### RECORDS FOR THIS EXERCISE

● ● ● ●

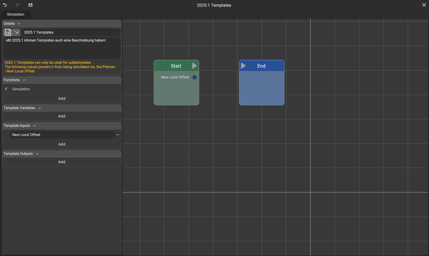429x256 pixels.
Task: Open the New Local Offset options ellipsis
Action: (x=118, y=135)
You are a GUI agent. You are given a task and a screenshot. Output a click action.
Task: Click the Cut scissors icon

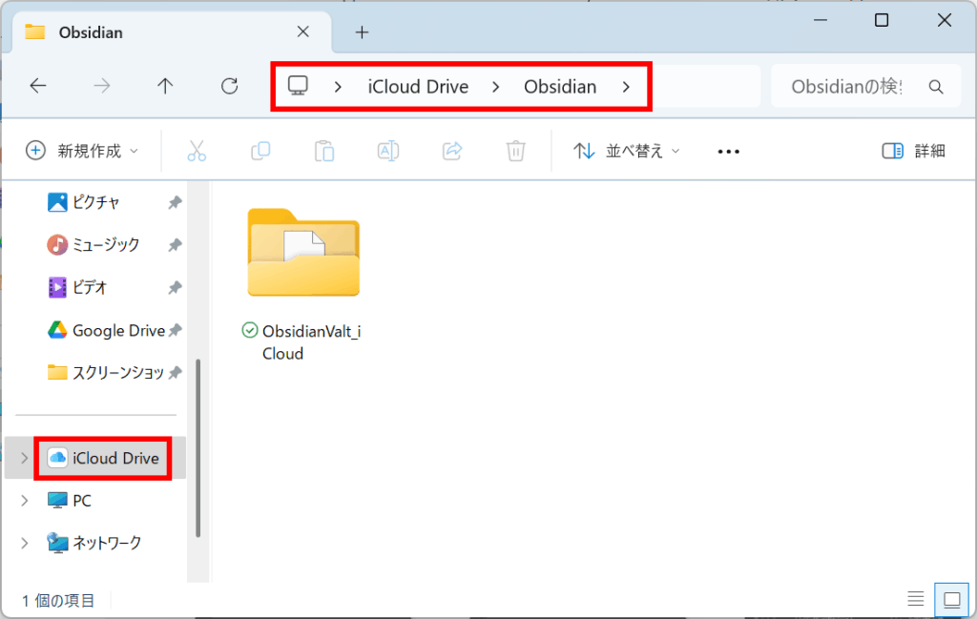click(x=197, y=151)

● ● ● ●

### PROBLEM TO WORK ON
List every line of the two items above as a numbered list. Skip the blank lines and leave out the pictures.

### WRITTEN ANSWER
1. 429x256 pixels.
2. Task: Open the New Local Offset options ellipsis
3. Action: (x=118, y=135)
4. You are a GUI agent. You are given a task and a screenshot. Output a click action.
5. Task: Click the Cut scissors icon
6. click(x=197, y=151)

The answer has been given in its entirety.